Instructions to follow:
Please output only the lines running from the one that contains "2. I, or another" through the last line of the data below, exactly as they stand, with no pictures.

Records for this task:
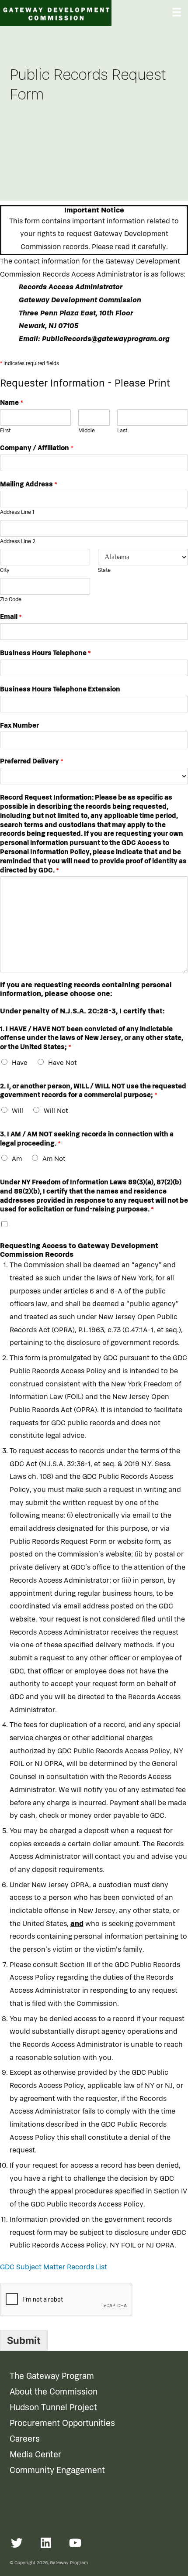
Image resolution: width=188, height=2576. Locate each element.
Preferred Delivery (31, 761)
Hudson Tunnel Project (53, 2407)
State (104, 570)
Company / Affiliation (36, 448)
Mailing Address (28, 484)
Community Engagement (57, 2470)
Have (20, 1062)
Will (17, 1110)
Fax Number (19, 725)
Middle (86, 431)
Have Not (62, 1062)
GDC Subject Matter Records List (53, 2267)
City (5, 570)
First (5, 431)
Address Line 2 (17, 541)
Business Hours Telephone (45, 653)
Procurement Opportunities (62, 2423)
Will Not (56, 1110)
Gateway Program (69, 2562)
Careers (25, 2439)
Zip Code (10, 599)
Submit (24, 2340)
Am (17, 1158)
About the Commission (53, 2392)
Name (11, 402)
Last (122, 431)
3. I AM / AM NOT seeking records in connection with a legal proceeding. (87, 1139)
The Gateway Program (52, 2376)
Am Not (53, 1158)
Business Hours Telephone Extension (60, 689)
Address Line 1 (17, 512)
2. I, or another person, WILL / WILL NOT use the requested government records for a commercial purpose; (93, 1091)
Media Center (35, 2454)
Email (11, 616)
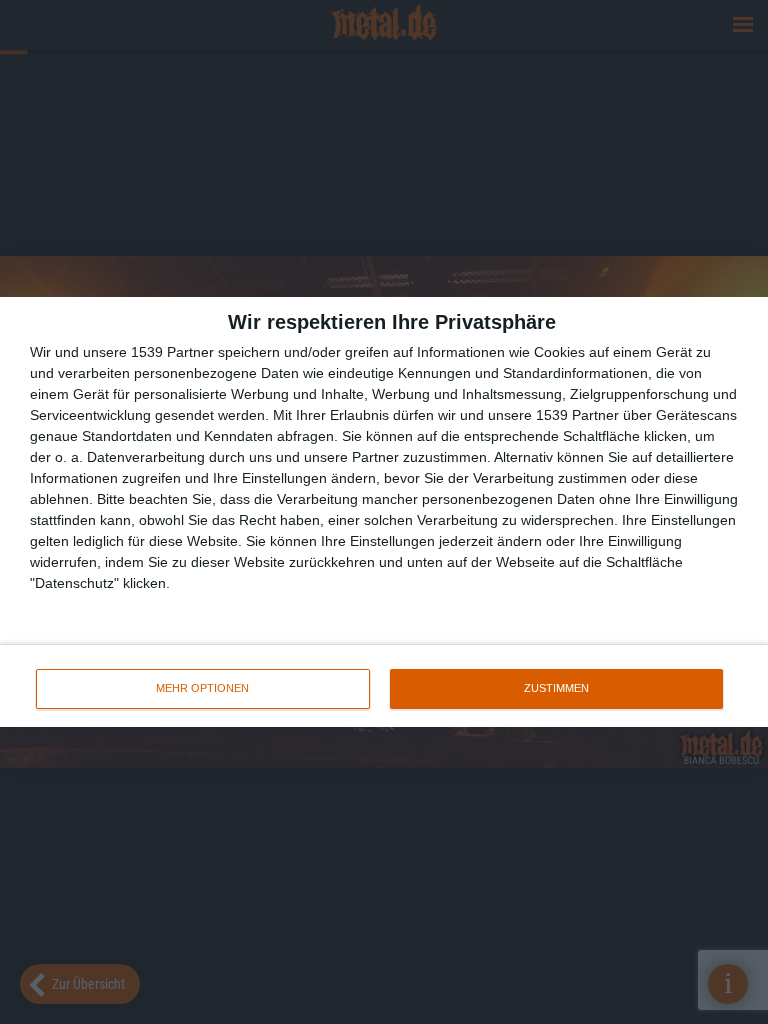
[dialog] (384, 512)
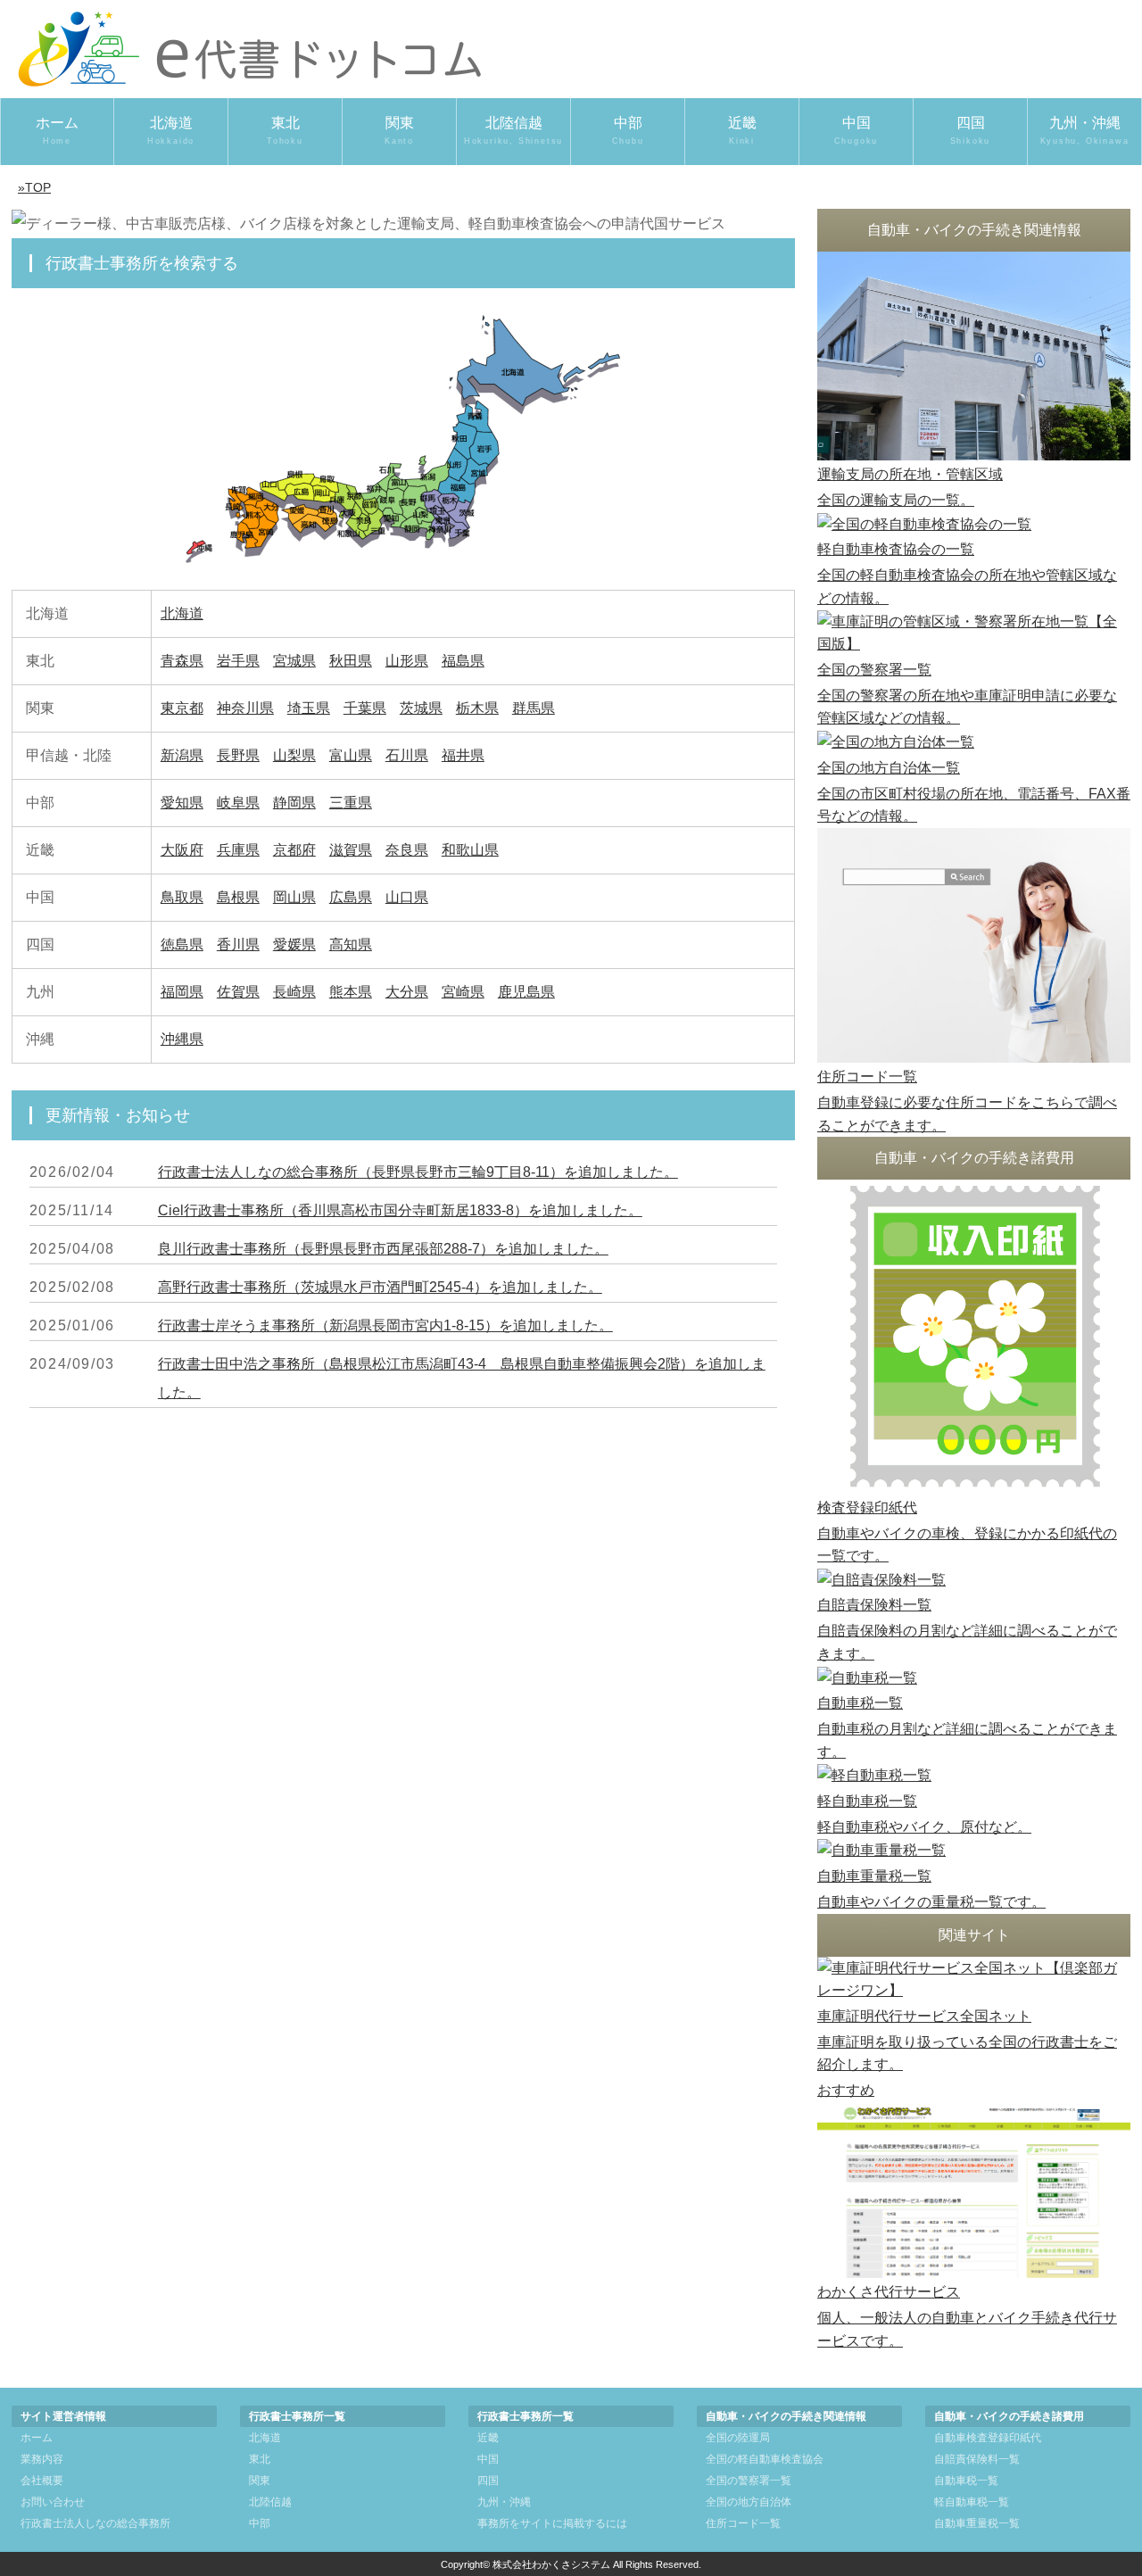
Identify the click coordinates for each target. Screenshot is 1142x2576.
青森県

Result:
2. I, or another person, WILL / WILL NOT use the requested government records for a commercial purpose; (93, 1091)
Media Center (35, 2454)
Email (11, 616)
[dialog] (384, 512)
Identify the click coordinates for each target. Screenshot is 1142x2576.
青森県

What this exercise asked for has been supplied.